**CHALLENGE**. Carry on the passage about the privileges of seigneurs in New France, starting right after its final sentence.

**SOURCE EXCERPT**.
________

Where a seigneur erected a church at his own expense it was customary to let him have the patronage, or right of naming the priest. This was an honour which the seigneurs seem to have valued highly. 'Every one here is puffed up with the greatest vanity,' wrote the intendant Duchesneau in 1681; 'there is not one but pretends to be a patron and wants the privilege of naming a cure for his lands, yet they are heavily in debt and in extreme poverty.' None of the great bishops of New France—Laval, St Vallier, or Pontbriand—had much sympathy with this seigneurial right of patronage or advowson, and each did what he could to break down the custom. In the end they succeeded; the bishop named the priest of every parish, although in many cases he sought the seigneur's counsel on such matters.
In the church of his seigneury the lord of the manor continued, however, to have various other prerogatives. For his use a special pew was always provided, and an elaborate decree, issued in 1709, set forth precisely where this pew should be. In religious processions the seigneur was entitled to precedence over all other laymen of the parish, taking his place directly behind the cure. He was the first to receive the tokens of the day on occasions of religious festival, as for example the palms on Palm Sunday. And when he died, the seigneur was entitled to interment beneath the floor of the church, a privilege accorded only to men of worldly distinction and unblemished lives. All this recognition impressed the habitants, and they in turn gave their seigneur polite deference. Along the line of travel his carriage or carriole had the right of way, and the habitant doffed his cap in salute as the seigneur drove by. Catalogne mentioned that, despite all this, the Canadian seigneurs were not as ostentatiously given tokens of the habitants' respect as were the seigneurs in France. But this did not mean that the relations between the two classes were any less cordial. It meant only that the clear social atmosphere of the colony had not yet become dimmed by the mists of court duplicity. The habitants of New France respected the horny-handed man in homespun whom they called their seigneur: the depth of this loyalty and respect could not fairly be measured by old-world standards.

________

**INFORMATION PROVIDED**.
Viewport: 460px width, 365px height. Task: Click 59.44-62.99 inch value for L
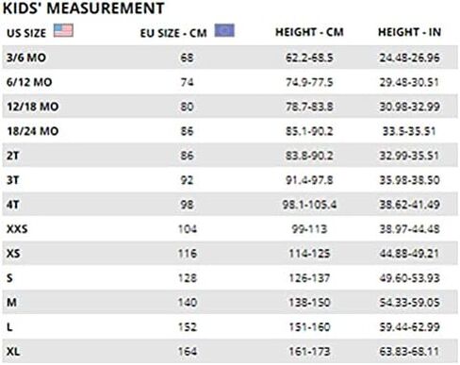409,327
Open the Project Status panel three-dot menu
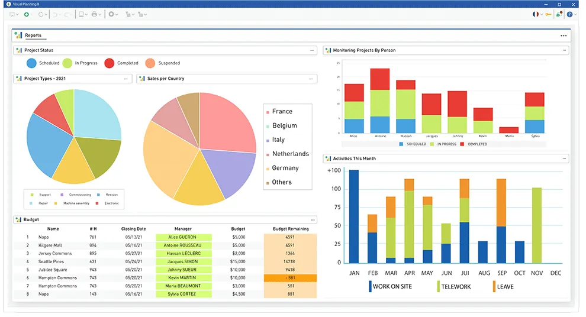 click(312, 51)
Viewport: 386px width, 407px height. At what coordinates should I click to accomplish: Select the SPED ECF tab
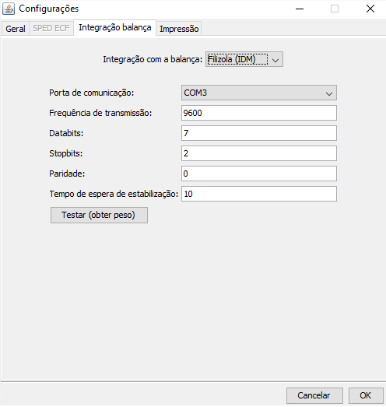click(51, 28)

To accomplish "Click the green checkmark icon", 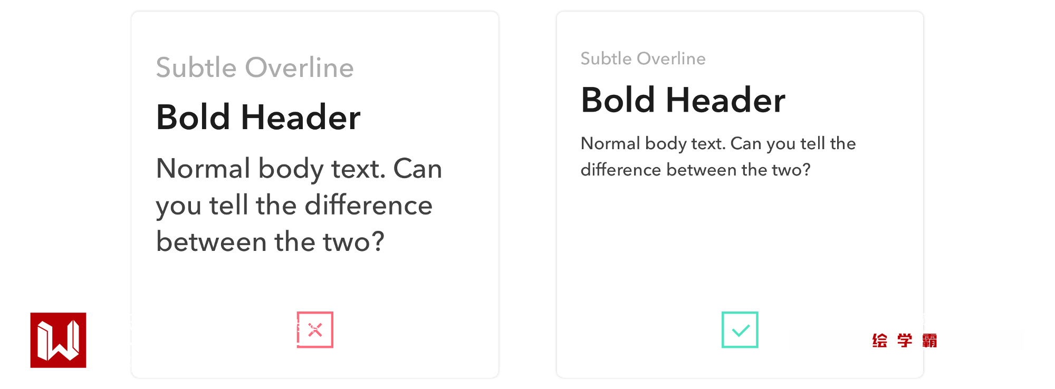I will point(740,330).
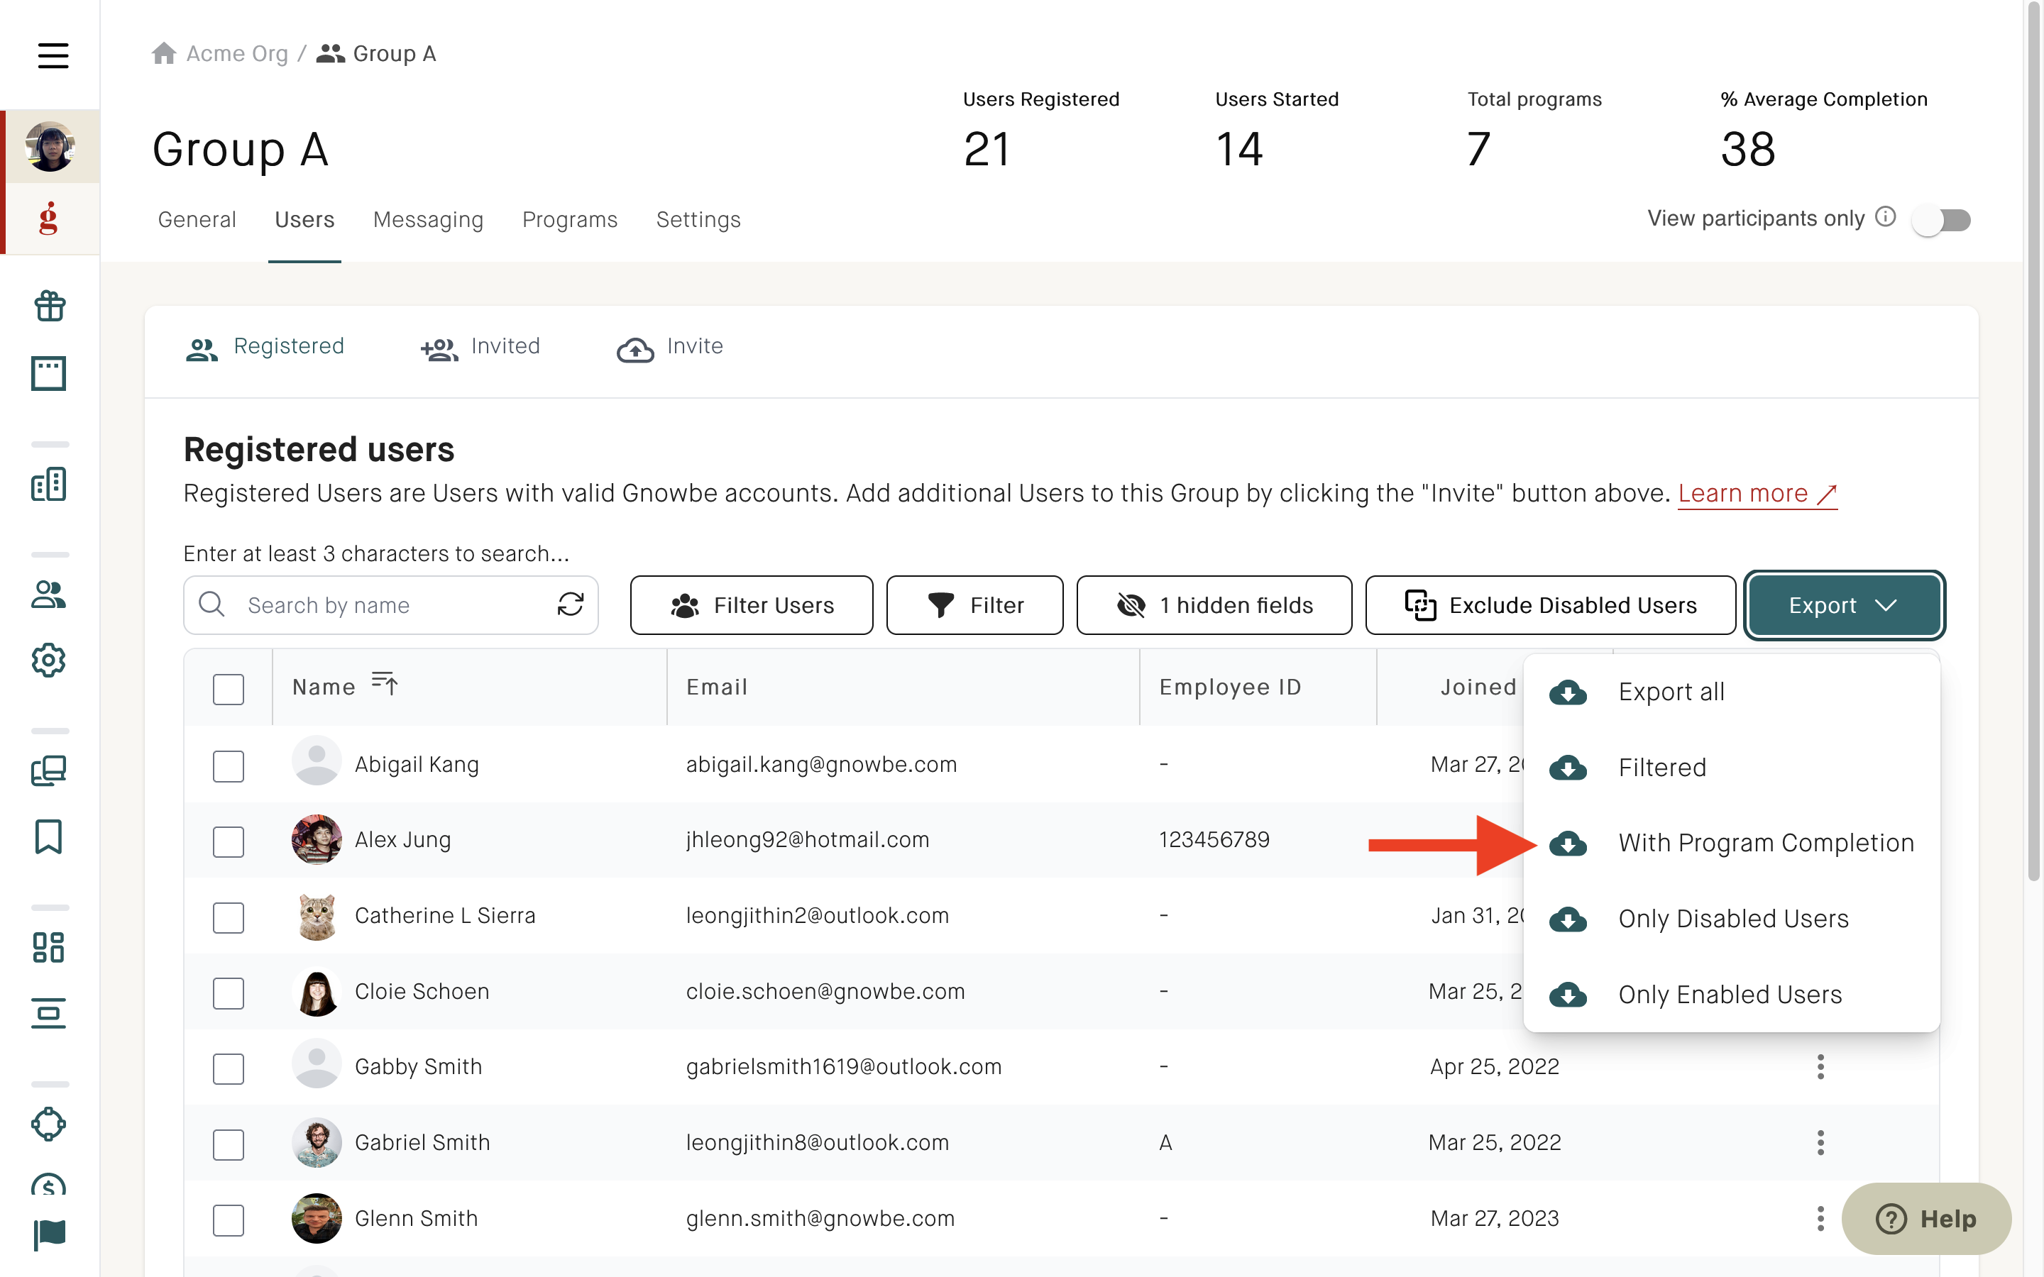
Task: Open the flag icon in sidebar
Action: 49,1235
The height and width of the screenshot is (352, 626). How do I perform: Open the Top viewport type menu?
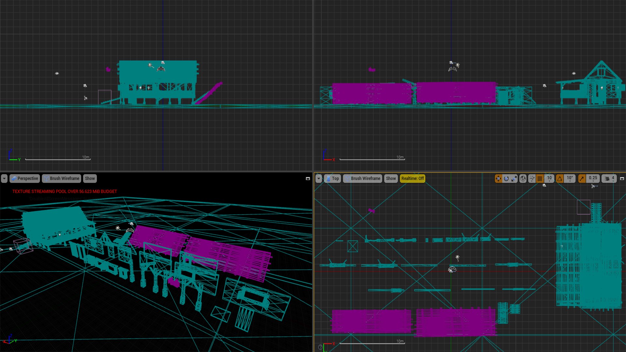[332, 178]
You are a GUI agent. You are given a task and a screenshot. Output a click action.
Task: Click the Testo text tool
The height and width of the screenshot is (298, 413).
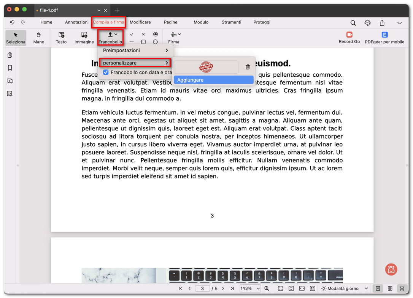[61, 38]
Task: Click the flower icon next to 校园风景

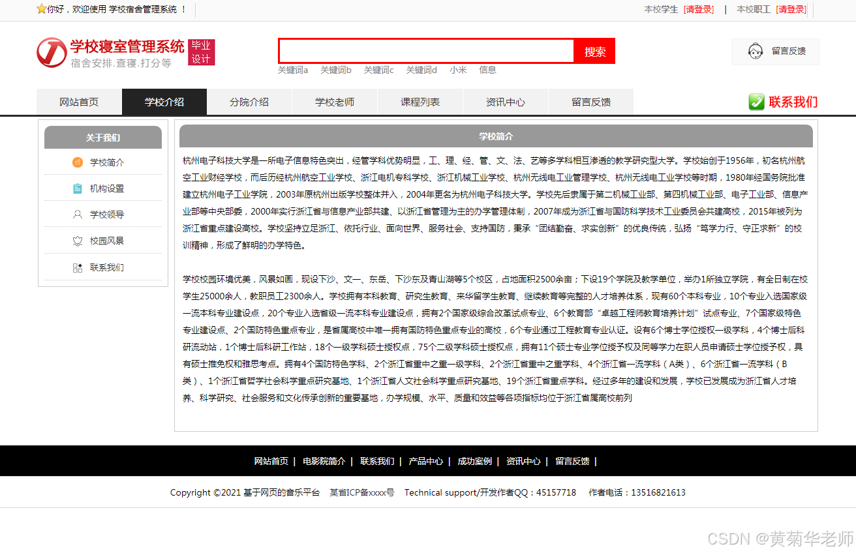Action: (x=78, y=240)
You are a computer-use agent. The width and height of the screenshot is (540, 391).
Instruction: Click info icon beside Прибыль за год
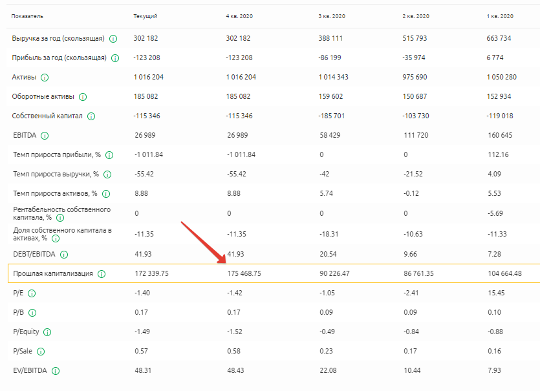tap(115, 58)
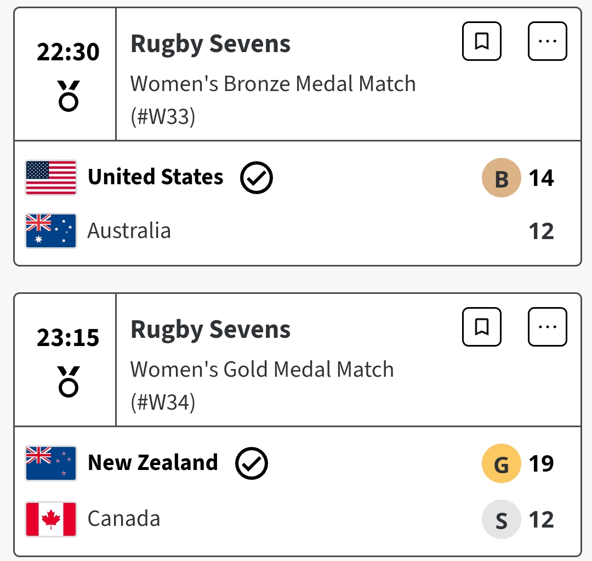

________

**ANSWER TO THIS TASK**.
As a seigneur of lands the Church had the right to hold courts and administer justice within the bounds of its great estates. Like most lay seigneurs it received its lands with full rights of high, middle, and low jurisdiction (haute, moyenne, et basse justice). In its seigneurial courts fines might be imposed or terms of imprisonment meted out. Even the death penalty might be exacted. Here was a great opportunity for abuse. A very inquisition would have been possible under the broad terms in which the king gave his grant of jurisdiction. Yet the Church in New France never to the slightest degree used its powers of civil jurisdiction to work oppression. As a matter of fact it rarely, if ever, made use of these powers at all. Troubles which arose among the habitants in the Church seigneuries were settled amicably, if possible, by the parish priest. Where the good offices of the priest did not suffice, the disputants were sent off to the nearest royal court. All this is worth comment, for in the earlier days of European feudalism the bishops and abbots held regular courts within the fiefs of the Church. And students of jurisprudence will recall that they succeeded in tincturing the old feudal customs with those principles of the canon law which all churchmen had learned and knew. While ostensibly applying crude mediaeval customs, many of these courts of the Church fiefs were virtually administering a highly developed system of jurisprudence based on the Roman law. Laval might have made history repeat itself in Canada; but he had too many other things engaging his attention.
Lay seigneurs, on the other hand, held their courts regularly. And the fact that they did so is of great historical significance, for the right of court-holding rather than the obligation of military service is the earmark which distinguishes feudalism from all other systems of land tenure. Practically every Canadian seigneur had the judicial prerogative; he could establish a court in his seigneury, appoint its judge or judges, impose penalties upon the habitants, and put the fees or costs in his own pocket. In France this was a great source of emolument, and too many seigneurs used their courts to yield income rather than to dispense even-handed justice. But in Canada, owing to the relatively small number of suitors in the seigneuries, the system could not be made to pay its way. Some seigneurs appointed judges who held court once or twice a week. Others tried to save this expense by doing the work themselves. Behind the big table in the main room of his manor-house the seigneur sat in state and meted out justice in rough-and-ready fashion. He was supposed to administer it in true accord with the Custom of Paris; he might as well have been asked to apply the Code of Hammurabi or the Capitularies of Charlemagne. But if the seigneur did not know the law, he at least knew the disputants, and his decisions were not often wide of the eternal equities. At any rate, if a suitor was not satisfied he could appeal to the royal courts. Only minor cases were dealt with in the seigneurial courts, and the appeals were not numerous.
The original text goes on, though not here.